What Do I Read Next?
Last Updated on July 29, 2019, by eNotes Editorial. Word Count: 187
- Aleksandr Solzhenitsyn won the Nobel Prize for literature in 1970 principally for his novel One Day in the Life of Ivan Denisovich (1962), which describes in stark and innovative language one man’s experience in a Soviet “gulag” (labor camp) towards the end of Stalin’s rule. The novel is based on Solzhenitsyn’s own experience.
- George Orwell’s 1984 (1949) is a striking and insightful glimpse of a possible totalitarian future. Orwell was Koestler’s friend and a prominent critic. The novel has a powerful political argument, and its vision of the future makes a number of predictions that have, even in modern democracies like the United States and Britain, come true.
- Koestler’s The Gladiators (1939) is a retelling of Spartacus and the Roman slave revolt.

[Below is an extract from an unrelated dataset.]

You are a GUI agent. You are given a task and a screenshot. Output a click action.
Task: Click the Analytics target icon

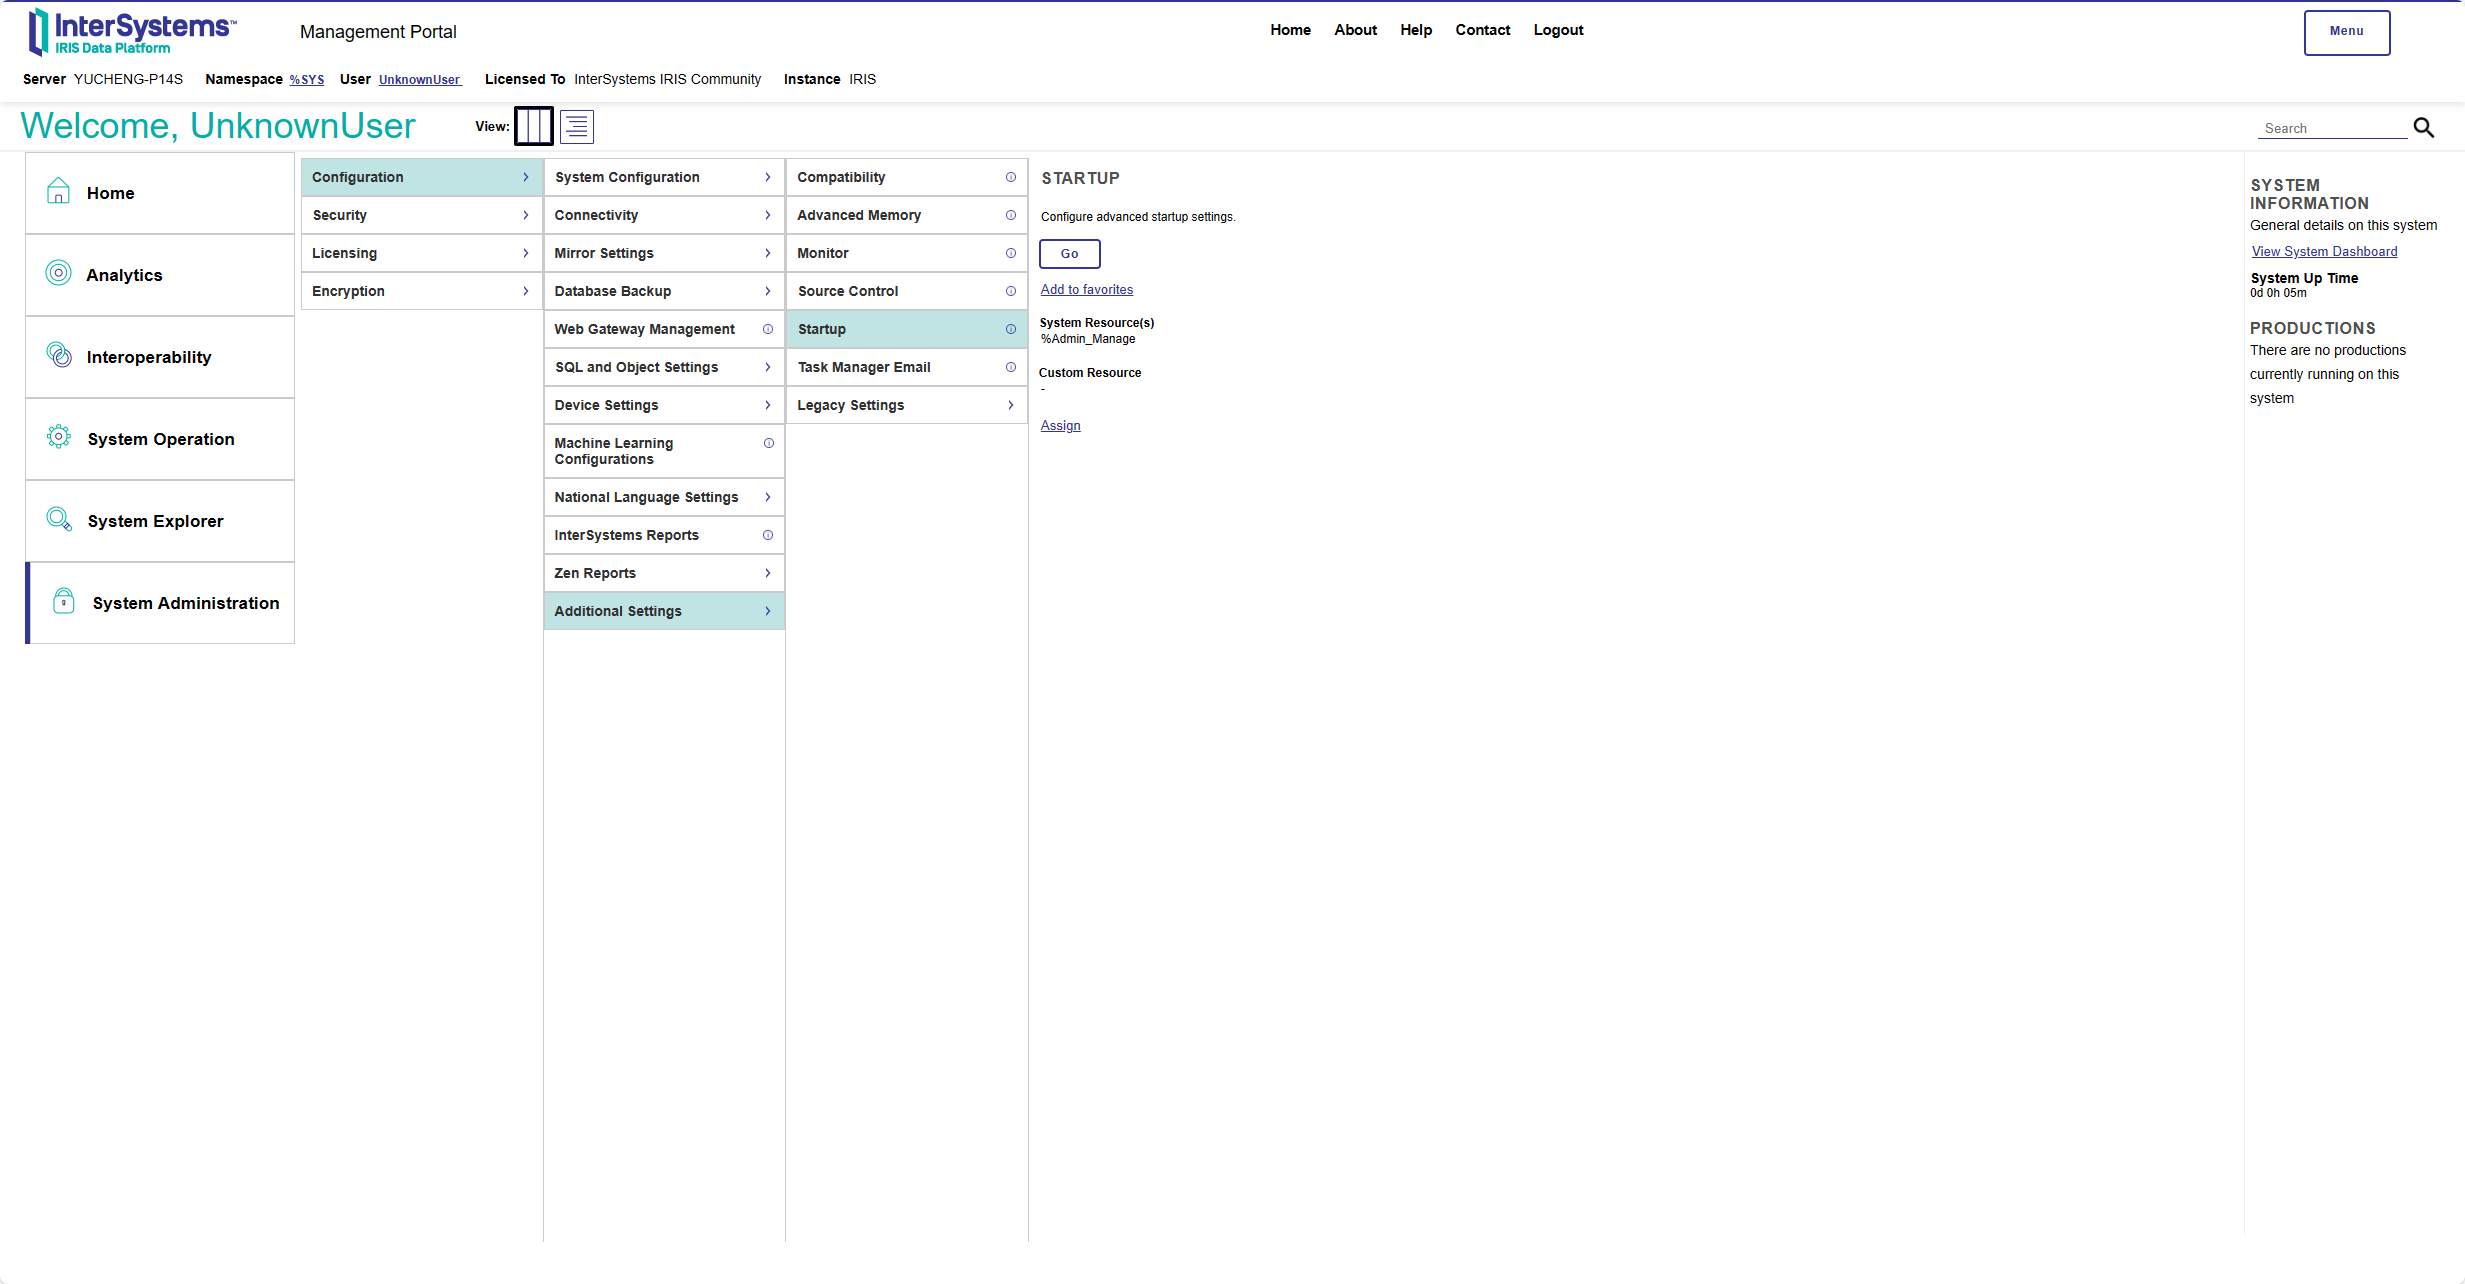(x=59, y=273)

As in Darkness at Noon, Koestler uses themes of revolution and “ends versus means” to discuss political ethics.
- Edvard Radzinsky’s Stalin: The First In-Depth Biography Based on Explosive New Documents from Russia’s Secret Archives (1997) stresses the extent of Stalin’s brutality.
- One of the best and most readable histories of the Soviet Union is Robert Service’s A History of Twentieth-Century Russia (1997).